There are some things that you just don’t expect the Full Court of the Federal Court of Australia to say.
For example, it just seems strange to read the Court waxing lyrical about erectile dysfunction: Pfizer Overseas Pharmaceuticals v Eli Lilly & Co (2005) 225 ALR 416; 68 IPR 1; (2006) AIPC ¶92-149; [2005] FCAFC 224.
It seems a little incongruous to read Heerey, Lindgren, and Jacobson JJ writing about dancing at nightclubs: Australian Hotels Association v Copyright Tribunal [2008] FCAFC 37.
You don’t expect to see a small treatise on artificial sweeteners, as is found in Ajinomoto Co Inc v NutraSweet Australia Pty Ltd [2008] FCAFC 34.

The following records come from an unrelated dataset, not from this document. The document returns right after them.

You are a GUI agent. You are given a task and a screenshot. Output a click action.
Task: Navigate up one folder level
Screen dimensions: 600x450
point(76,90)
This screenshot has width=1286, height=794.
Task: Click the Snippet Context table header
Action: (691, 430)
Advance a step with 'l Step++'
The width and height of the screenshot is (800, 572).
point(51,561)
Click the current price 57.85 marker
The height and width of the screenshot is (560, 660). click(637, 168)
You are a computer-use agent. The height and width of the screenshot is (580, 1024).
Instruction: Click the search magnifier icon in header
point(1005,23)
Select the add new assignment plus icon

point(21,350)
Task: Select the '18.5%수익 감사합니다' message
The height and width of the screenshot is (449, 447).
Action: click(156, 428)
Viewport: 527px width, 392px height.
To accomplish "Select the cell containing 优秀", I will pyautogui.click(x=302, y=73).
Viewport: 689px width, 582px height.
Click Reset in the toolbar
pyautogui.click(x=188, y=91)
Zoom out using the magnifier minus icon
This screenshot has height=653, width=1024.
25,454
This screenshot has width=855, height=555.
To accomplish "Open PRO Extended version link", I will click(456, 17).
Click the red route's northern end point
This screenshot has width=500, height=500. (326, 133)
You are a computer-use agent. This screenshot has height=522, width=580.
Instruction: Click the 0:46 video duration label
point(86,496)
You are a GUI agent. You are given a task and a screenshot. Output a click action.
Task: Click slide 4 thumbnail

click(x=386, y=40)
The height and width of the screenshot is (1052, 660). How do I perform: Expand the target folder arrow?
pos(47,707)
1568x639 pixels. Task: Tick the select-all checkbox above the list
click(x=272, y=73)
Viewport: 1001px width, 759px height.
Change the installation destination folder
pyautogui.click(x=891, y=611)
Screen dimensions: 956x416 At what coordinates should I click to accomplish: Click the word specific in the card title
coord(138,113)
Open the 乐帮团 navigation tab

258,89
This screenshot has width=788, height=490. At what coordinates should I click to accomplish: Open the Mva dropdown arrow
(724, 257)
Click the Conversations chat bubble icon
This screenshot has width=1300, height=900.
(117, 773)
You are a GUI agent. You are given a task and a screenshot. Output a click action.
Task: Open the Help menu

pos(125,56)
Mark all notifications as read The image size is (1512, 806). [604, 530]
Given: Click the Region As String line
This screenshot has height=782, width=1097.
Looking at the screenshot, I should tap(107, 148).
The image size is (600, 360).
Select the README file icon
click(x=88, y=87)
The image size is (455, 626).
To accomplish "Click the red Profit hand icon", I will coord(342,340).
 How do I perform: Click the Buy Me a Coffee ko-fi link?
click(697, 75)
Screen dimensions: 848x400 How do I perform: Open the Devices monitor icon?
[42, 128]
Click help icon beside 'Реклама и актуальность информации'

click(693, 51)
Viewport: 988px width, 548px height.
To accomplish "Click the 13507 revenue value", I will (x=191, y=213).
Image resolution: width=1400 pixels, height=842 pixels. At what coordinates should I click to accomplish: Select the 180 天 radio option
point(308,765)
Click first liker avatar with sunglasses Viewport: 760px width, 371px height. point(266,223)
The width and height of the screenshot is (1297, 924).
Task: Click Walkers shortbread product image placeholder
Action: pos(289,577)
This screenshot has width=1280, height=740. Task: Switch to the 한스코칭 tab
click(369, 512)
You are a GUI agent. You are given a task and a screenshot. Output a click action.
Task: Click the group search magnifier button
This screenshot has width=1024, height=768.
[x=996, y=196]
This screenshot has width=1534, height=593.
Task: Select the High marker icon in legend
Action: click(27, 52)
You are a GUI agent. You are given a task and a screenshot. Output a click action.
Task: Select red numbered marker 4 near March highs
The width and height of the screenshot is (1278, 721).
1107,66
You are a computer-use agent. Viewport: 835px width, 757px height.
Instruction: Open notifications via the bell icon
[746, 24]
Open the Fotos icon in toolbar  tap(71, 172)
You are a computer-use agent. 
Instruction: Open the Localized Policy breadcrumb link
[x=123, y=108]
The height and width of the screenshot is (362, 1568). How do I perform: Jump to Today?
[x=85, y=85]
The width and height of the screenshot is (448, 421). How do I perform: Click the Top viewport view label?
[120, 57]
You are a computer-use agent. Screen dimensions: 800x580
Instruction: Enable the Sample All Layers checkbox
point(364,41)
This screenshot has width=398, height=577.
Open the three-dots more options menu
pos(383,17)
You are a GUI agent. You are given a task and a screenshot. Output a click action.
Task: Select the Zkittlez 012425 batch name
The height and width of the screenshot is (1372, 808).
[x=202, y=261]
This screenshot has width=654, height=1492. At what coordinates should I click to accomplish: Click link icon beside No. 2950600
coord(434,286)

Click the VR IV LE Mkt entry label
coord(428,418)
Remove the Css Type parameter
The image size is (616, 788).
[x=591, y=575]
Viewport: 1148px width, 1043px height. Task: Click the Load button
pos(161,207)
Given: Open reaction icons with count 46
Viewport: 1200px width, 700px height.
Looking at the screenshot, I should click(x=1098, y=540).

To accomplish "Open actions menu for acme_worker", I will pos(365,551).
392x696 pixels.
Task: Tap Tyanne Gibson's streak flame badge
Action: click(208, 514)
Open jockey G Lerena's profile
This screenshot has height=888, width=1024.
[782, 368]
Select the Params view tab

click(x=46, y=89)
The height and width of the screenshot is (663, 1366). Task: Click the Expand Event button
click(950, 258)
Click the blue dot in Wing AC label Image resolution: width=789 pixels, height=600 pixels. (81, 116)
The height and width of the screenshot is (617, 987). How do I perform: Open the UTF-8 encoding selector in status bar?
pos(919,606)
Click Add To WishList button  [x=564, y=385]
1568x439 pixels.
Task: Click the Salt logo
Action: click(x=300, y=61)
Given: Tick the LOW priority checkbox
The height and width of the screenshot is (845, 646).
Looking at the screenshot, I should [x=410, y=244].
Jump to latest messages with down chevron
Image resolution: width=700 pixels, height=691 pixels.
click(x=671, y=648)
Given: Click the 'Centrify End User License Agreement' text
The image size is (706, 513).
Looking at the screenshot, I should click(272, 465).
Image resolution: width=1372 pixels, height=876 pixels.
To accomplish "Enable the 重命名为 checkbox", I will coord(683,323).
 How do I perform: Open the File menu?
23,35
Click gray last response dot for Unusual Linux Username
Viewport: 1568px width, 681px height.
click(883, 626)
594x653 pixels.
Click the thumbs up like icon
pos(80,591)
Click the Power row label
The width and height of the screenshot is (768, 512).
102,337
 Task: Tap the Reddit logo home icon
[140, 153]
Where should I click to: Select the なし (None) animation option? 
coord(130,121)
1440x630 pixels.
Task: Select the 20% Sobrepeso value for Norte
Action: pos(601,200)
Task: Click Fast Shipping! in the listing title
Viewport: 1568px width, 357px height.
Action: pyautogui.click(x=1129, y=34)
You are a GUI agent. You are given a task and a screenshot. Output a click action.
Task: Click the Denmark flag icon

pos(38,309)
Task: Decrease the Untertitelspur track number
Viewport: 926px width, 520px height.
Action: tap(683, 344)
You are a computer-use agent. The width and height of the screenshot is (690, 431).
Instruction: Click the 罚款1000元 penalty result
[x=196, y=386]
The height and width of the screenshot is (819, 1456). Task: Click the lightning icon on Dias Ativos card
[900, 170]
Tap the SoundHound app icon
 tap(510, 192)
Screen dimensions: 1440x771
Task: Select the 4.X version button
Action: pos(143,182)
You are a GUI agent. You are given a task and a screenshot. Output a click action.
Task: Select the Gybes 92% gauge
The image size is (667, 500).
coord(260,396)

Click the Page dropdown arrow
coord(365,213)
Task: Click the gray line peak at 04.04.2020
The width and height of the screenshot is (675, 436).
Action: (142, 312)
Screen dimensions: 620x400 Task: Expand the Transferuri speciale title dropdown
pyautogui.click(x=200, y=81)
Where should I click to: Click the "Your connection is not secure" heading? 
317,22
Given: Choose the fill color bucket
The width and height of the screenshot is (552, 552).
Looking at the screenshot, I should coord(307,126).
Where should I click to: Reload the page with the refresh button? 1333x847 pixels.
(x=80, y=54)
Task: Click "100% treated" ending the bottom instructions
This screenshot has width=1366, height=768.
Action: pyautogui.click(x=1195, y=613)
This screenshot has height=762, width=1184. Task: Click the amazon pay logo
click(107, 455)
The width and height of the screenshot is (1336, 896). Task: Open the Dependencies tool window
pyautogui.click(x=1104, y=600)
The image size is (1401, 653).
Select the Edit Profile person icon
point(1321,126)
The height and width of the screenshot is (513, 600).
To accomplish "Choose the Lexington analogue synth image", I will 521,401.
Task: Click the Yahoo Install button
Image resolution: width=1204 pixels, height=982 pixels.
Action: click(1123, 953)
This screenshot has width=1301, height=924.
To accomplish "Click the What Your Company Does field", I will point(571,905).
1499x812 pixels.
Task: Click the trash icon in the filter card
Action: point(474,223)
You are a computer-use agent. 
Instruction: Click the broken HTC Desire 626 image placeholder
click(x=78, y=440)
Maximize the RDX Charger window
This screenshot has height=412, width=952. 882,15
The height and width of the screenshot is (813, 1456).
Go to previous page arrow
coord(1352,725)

But I think it will be hard to top Adultshop.Com Ltd v Members of the Classification Review Board [2008] FCAFC 79 at [16]–[19] per Sundberg, Emmett, and Siopis JJ:
Before the primary judge the parties accepted the Board’s description of the film as accurate. It is substantially as follows. The film is of 98 minutes duration. It depicts men and women having sex. There is no plot and the participants are not given names. There are six unrelated ‘vignettes’ containing explicit sex scenes, five involving a man and a woman and one involving two women.
Various forms of sexual activity are explicitly shown including cunnilingus, fellatio, rear-entry sex, the use of dildos, self, partner and mutual masturbation, ejaculation, digital and penal [sic] vaginal penetration and tongue stimulation of the anus.
The camera angles are designed to accentuate and focus on the sexual activity. Throughout the film there is significant and frequent use of cinematographic techniques to accentuate the sexual activity, including close-ups, zooms, lighting, background music and noises by the participants.
The Review Board did not consider that the film depicted fetishes, although the first vignette contains prolonged scenes of toe sucking and licking. The fourth vignette contains four-fingered vaginal penetration and the sixth shows a man using his open hand to stimulate his erect penis.